IRATE congressmen moved yesterday to impose sanctions on Lakas senators who snubbed the party’s Jan. 14 national directorate meeting to discuss amendments to the 1987 Constitution.

The move to punish the senators came from Lakas congressmen who said party leaders have the obligation to attend important meetings to help resolve controversial issues such as the proposed Charter amendments and a recommendation to scrub the 2007 elections.

An infuriated Negros Occidental Rep. Monico Puentevella criticized the absentee Lakas senators for acting as if they didn’t care about the party, after benefiting from their affiliation with it.

Puentevella reminded Lakas Senators Juan Flavier, Pia Cayetano, Ramon Magsaysay Jr., Richard Gordon, Ramon Revilla Jr. and Lito Lapid about their responsibility to the administration party, which helped them get elected.

“After you won, (you say) goodbye? Where is the decency here?” Puentevella said, addressing himself to the senators on the ANC News Channel. “You should be ashamed.”

SC sets hearing on suit vs EO 464
(www.philstar.com)

The Supreme Court has set for Feb. 21 the oral argument on the petition filed by various groups led by Bayan Muna to declare President Arroyo’s controversial Executive Order No. 464 unconstitutional.

In an en banc resolution, the High Tribunal set the oral argument for 1 p.m.

The SC had earlier consolidated the petition for certiorari filed by party-list Reps. Satur Ocampo, Reynaldo Lesaca Jr., Rafael Mariano, Liza Maza, Teodoro Casiño, Joel Virador, the government employees’ group Courage and the Counsels for the Defense of Liberties (CODAL) with a similar petition filed by lawyer Francisco Chavez seeking the issuance of a temporary restraining order on the implementation of EO 464.
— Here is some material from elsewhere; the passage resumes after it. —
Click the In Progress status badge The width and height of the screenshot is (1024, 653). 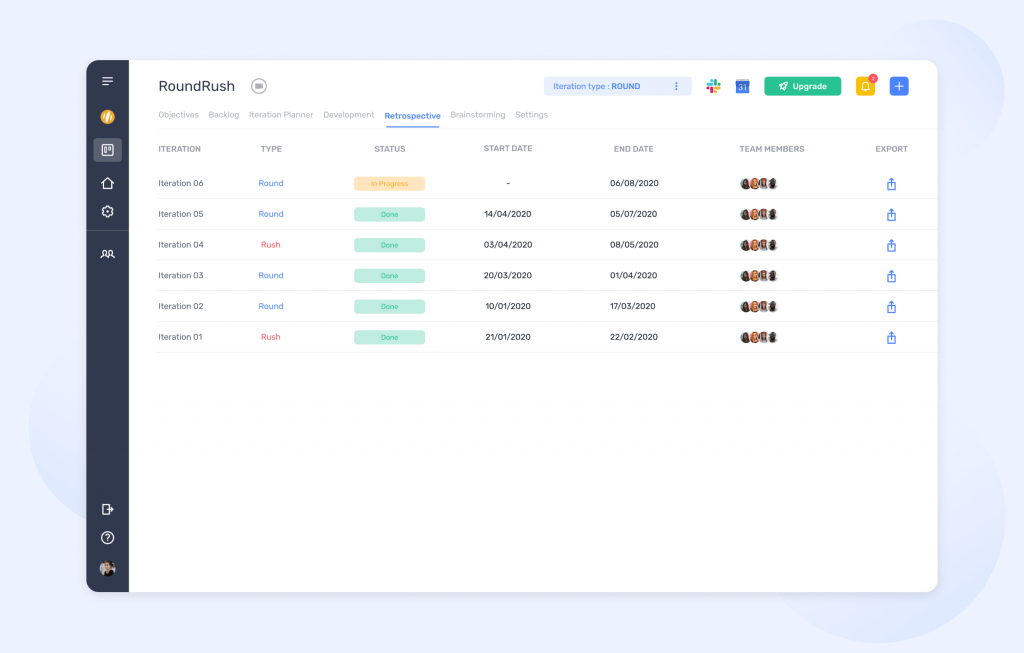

The party-list congressmen said EO 464, an order issued by Mrs. Arroyo requiring Cabinet members and officials of the Armed Forces of the Philippines (AFP) and the Philippine National Police (PNP) to get the President’s permission before appearing in any congressional investigations, is unconstitutional and smacked of dictatorship.

"EO 464 is intended to hide facts which may lead to more questions on Mrs. Arroyo’s illegitimate mandate and corrupt practices. By virtue of this presidential fiat, the Executive department arrogated unto itself the power to make itself immune from the oversight functions of Congress," the petitioners said.

They claim that EO 464 suppresses civil liberties, making Mrs. Arroyo worse than the late strongman Ferdinand Marcos. The order also curtails "the people’s right to information and access to public documents and public officials," they said.